Blood Sugar Rate During Pregnancy Linked To Baby’s Heart Defect Risk

Blood Sugar Rate During Pregnancy
Photo Courtesy: UPI

STANFORD, Calif., Oct. 12 (UPI) — Pregnant women with elevated blood sugar levels have an increased risk of giving birth to babies with congenital heart defects, researchers found in a new study.

During pregnancy, metabolic changes in women’s bodies make glucose more available to the fetus than the mother, which can result in the development of gestational diabetes. Even when the mother’s blood sugar levels are below those considered diabetic, however, the risk for defects increases, according to the study.

“Diabetes is the tail end of a spectrum of metabolic abnormalities,” said Dr. James Priest, a researcher in pediatric cardiology at the Stanford University School of Medicine, in a press release. “We already knew that women with diabetes were at significantly increased risk for having children with congenital heart disease. What we now know, thanks to this new research, is that women who have elevated glucose values during pregnancy that don’t meet our diagnostic criteria for diabetes also face an increased risk.”

Researchers analyzed blood samples taken from 277 women during their second trimester of pregnancy to compare the relationship between blood glucose and congenital heart defect prevalence in their fetuses. The women in the study were broken down into three groups: 180 of their fetuses were normal and healthy; 55 had tetralogy of Fallot, characterized by structural issues in the heart and blood vessels; and 42 had dextrotransposition of the great arteries, a reversal of positions of the two main arteries leading from the heart, preventing oxygenated blood from the lungs from circulating to the body.

The women’s blood was analyzed for levels of glucose and insulin, revealing that women whose fetuses had tetralogy of Fallot had higher glucose levels than those whose fetuses were healthy. In fetuses with dextrotransposition of the great arteries, their mothers had higher levels of insulin, but not of blood glucose.

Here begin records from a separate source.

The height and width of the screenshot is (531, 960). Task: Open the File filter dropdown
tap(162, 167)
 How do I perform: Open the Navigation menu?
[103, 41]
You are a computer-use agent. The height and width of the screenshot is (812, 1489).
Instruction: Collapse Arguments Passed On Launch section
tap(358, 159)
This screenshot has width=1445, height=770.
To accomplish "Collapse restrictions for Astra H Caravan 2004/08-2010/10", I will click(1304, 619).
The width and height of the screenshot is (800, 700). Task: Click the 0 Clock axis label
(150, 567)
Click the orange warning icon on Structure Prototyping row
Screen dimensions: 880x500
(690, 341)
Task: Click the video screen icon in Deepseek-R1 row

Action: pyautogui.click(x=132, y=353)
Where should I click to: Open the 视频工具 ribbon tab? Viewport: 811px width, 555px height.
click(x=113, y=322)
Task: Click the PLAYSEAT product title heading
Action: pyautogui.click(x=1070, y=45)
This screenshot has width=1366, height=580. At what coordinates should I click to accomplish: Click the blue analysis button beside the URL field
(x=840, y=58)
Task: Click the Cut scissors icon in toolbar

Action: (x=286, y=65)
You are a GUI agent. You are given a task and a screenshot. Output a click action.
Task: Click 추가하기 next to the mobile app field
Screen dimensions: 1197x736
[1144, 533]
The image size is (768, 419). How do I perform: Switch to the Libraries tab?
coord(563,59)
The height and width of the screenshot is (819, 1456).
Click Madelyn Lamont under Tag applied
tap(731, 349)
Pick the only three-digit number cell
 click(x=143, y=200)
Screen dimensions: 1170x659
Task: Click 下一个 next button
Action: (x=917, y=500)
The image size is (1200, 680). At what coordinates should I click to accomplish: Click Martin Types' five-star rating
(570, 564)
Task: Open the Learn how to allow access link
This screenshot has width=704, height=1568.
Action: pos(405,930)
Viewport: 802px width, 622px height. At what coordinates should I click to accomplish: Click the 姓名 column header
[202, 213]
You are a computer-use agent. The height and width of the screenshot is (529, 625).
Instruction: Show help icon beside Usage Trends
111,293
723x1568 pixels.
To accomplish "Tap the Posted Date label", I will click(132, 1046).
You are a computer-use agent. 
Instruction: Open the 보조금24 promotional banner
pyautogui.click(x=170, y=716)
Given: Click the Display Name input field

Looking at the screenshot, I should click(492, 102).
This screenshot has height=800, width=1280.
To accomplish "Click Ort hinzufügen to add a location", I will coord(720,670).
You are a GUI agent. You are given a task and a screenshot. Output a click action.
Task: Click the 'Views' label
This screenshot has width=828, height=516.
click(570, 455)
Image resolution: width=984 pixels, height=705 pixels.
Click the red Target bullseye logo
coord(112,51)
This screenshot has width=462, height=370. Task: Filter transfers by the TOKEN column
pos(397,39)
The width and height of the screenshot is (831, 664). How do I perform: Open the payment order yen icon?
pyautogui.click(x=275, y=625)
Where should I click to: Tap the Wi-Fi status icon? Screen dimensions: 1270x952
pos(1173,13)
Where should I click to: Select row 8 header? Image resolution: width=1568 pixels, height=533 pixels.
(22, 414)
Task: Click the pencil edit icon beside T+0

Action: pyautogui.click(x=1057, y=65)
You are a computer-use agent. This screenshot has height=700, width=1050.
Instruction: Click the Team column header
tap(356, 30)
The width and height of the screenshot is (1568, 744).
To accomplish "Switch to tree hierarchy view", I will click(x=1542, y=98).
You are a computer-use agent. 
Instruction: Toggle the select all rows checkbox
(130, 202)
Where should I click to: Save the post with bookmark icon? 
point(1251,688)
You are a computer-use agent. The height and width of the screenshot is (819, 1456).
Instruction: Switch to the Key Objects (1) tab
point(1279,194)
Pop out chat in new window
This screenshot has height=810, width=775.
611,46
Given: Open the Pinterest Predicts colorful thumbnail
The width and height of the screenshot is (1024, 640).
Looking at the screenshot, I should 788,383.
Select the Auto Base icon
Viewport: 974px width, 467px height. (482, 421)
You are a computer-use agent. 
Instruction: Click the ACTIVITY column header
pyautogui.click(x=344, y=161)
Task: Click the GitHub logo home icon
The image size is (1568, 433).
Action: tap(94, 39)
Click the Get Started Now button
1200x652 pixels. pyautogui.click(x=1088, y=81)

“There are several other kinds of structural birth defects, in addition to heart defects, that have been linked with overt diabetes,” said Dr. Gary Shaw, a professor of pediatrics at Stanford. “This new work will motivate us to ask if underlying associations with moderately increased glucose levels may be similarly implicated in risks of some of these other birth defects.”

The study is published in JAMA Pediatrics.